Work to complete
Using the data below, return word for word every line from the one holding "You are a GUI" down to the one holding "Pick the light source Farbe swatch". Leave pictures out.

Data for this task below:

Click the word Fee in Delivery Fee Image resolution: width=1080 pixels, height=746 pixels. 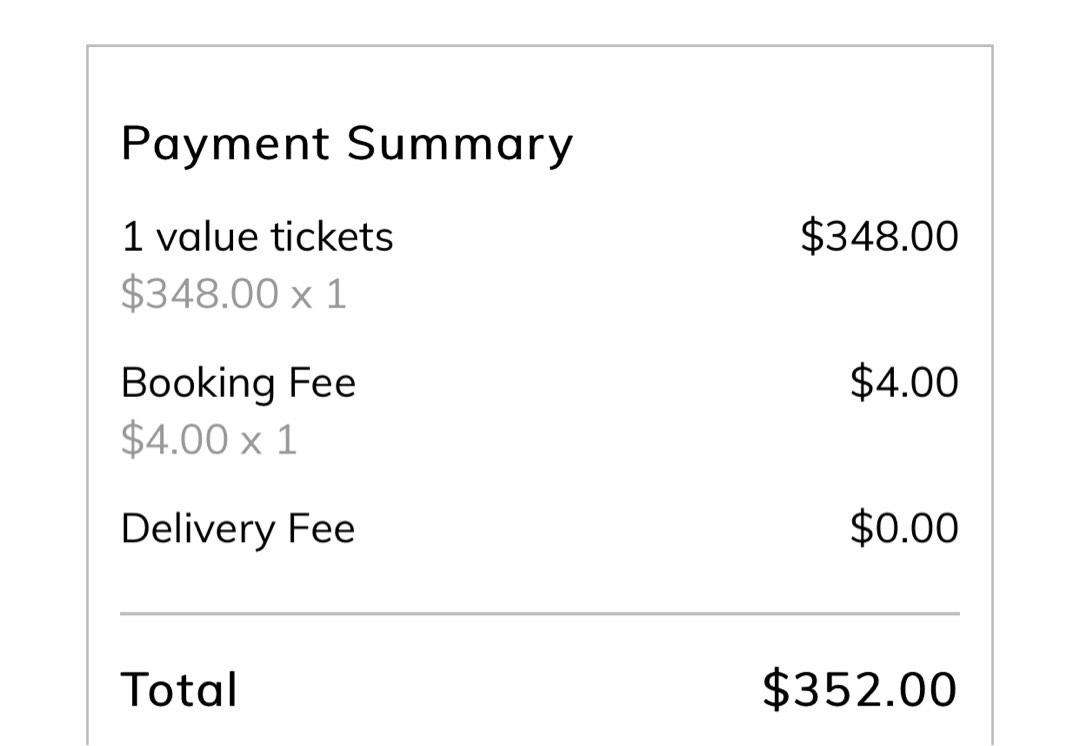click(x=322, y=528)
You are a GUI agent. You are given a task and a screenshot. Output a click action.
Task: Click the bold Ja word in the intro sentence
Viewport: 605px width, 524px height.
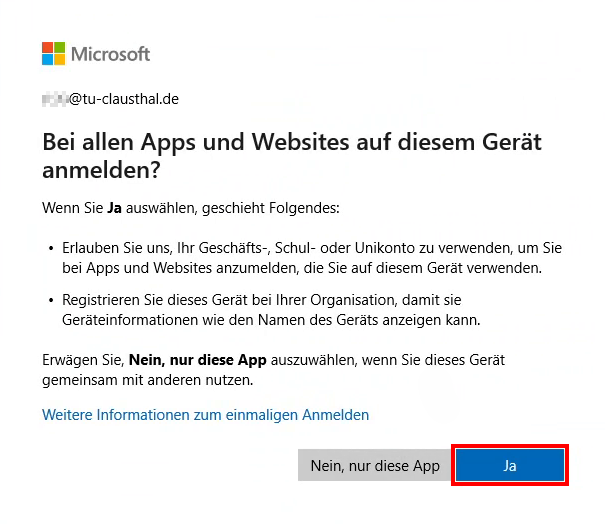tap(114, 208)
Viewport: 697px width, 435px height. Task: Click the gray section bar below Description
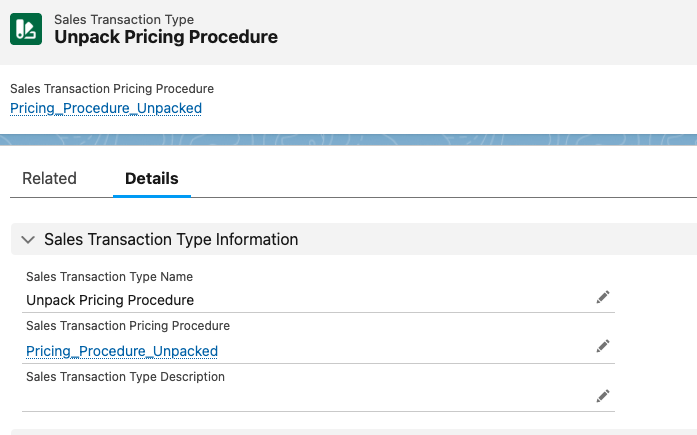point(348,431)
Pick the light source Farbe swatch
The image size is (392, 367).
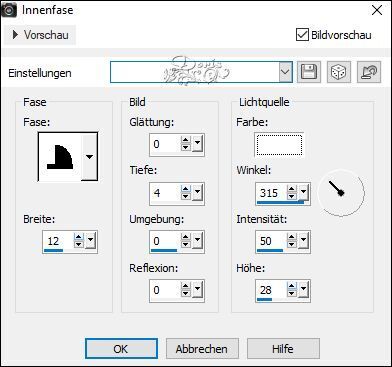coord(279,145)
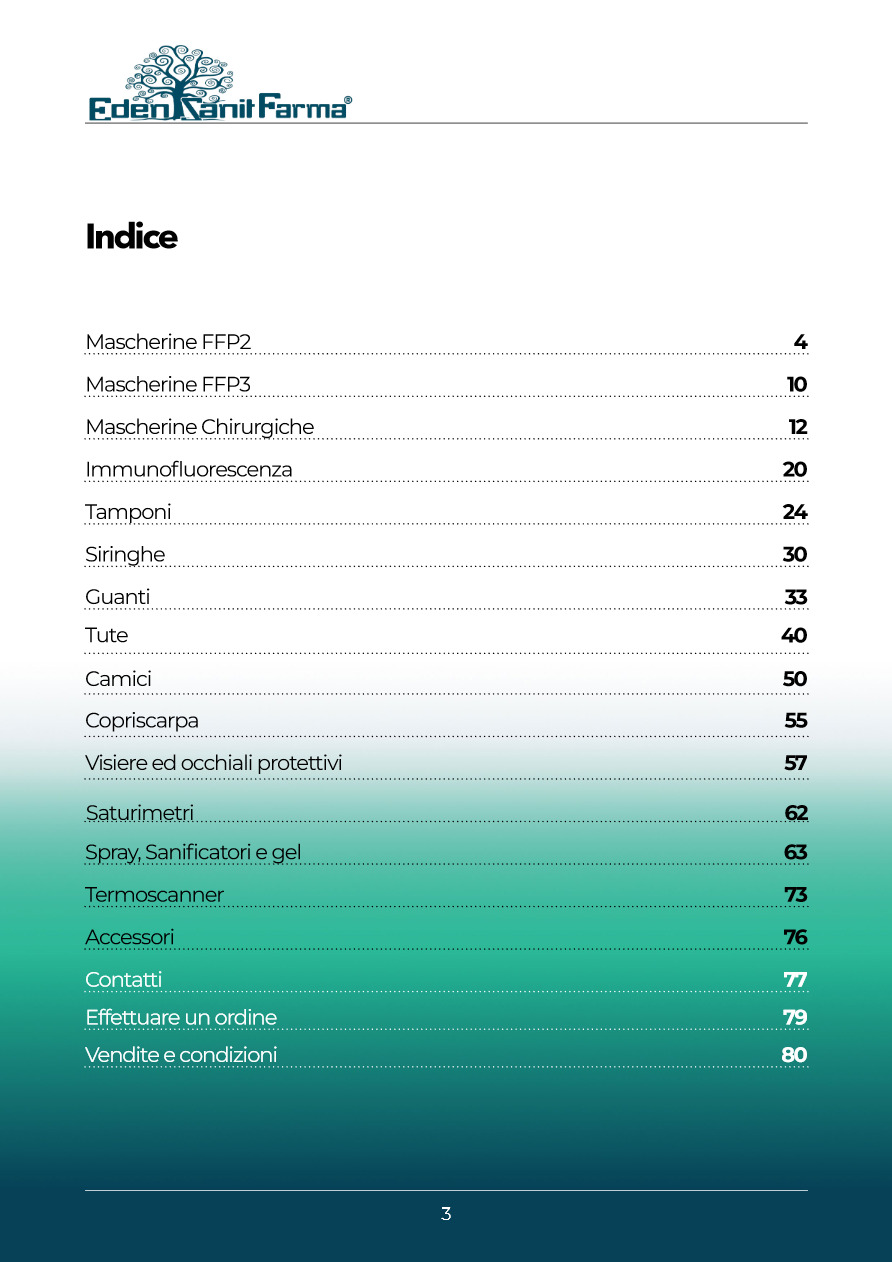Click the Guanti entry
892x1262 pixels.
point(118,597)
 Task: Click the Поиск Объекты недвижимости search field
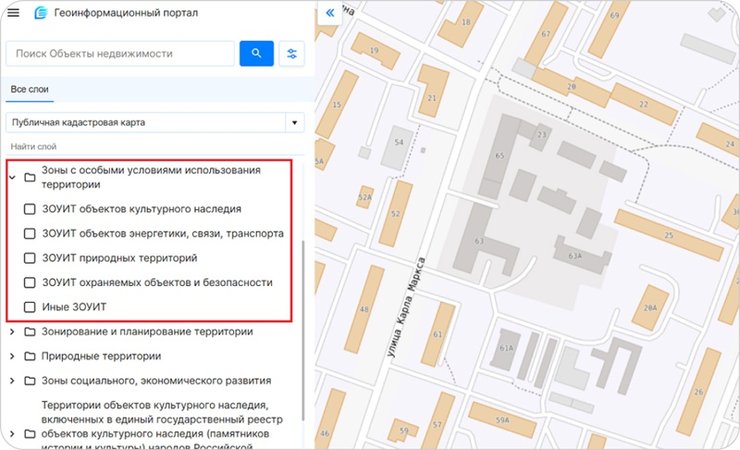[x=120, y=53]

End of Data for this task.
Data for this task below:

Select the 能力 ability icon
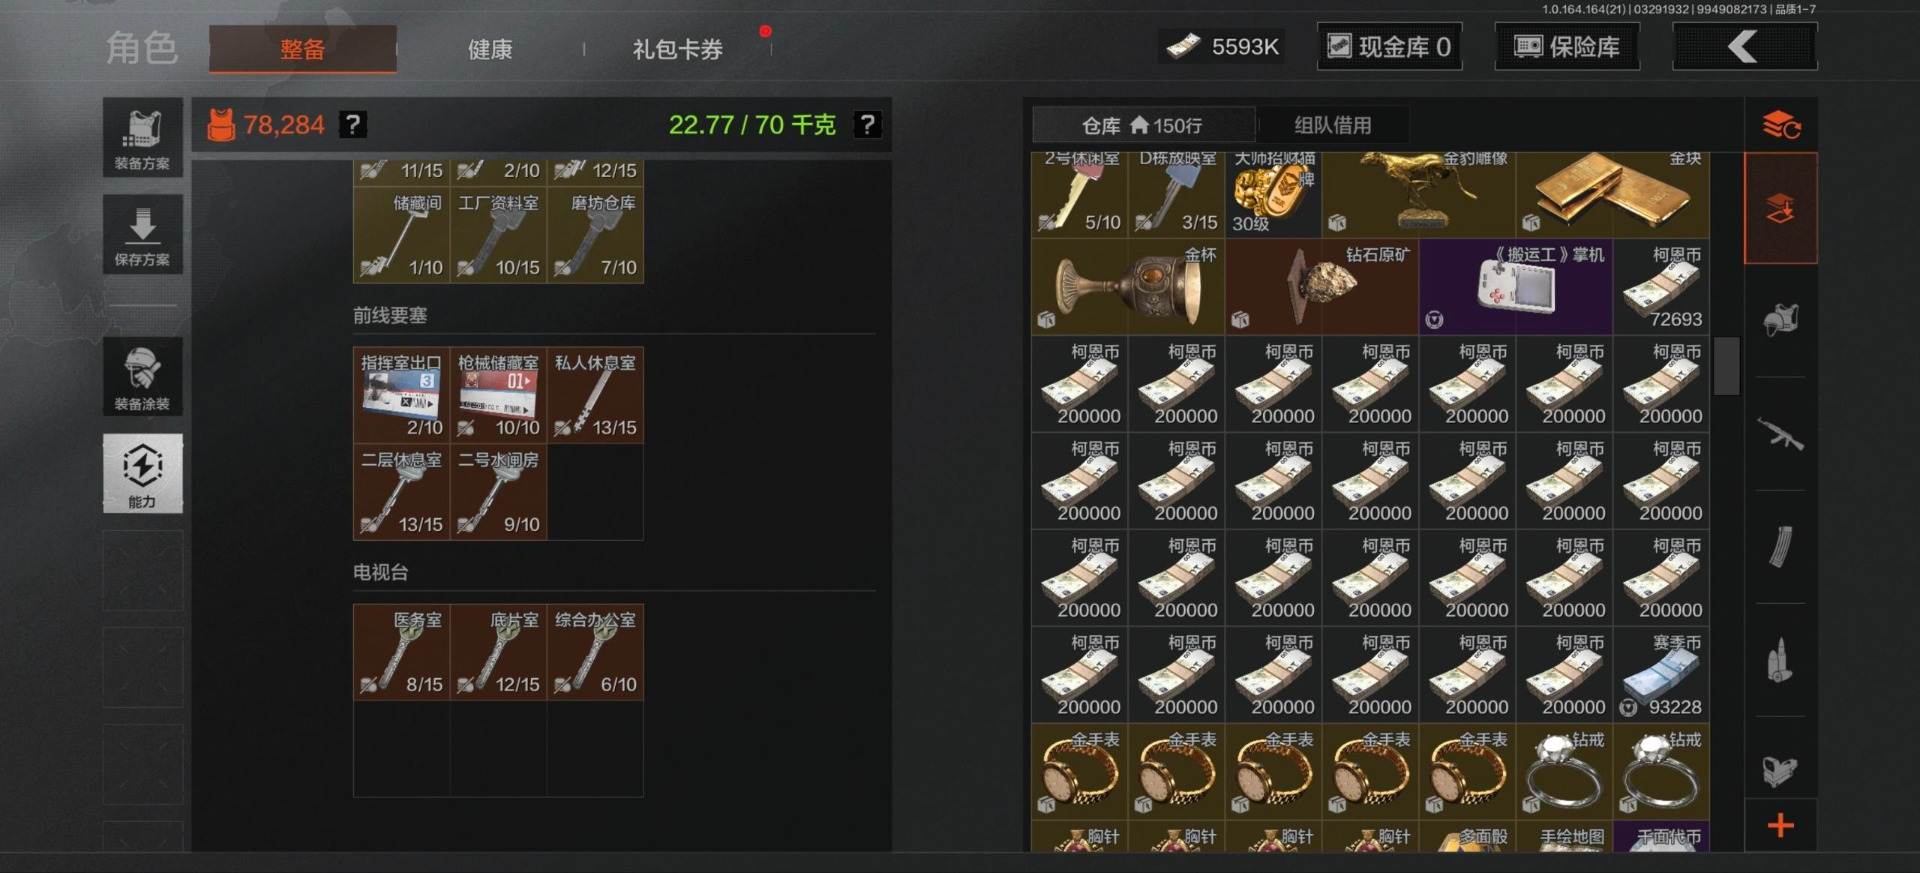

End of Data for this task.

Solution below
You are a GUI agent. You are given a task and a screenshot. Output a click action.
Task: Click the bold Ja word in the intro sentence
Viewport: 605px width, 524px height.
tap(114, 208)
Viewport: 697px width, 435px height. Task: Click the gray section bar below Description
point(348,431)
Pick the light source Farbe swatch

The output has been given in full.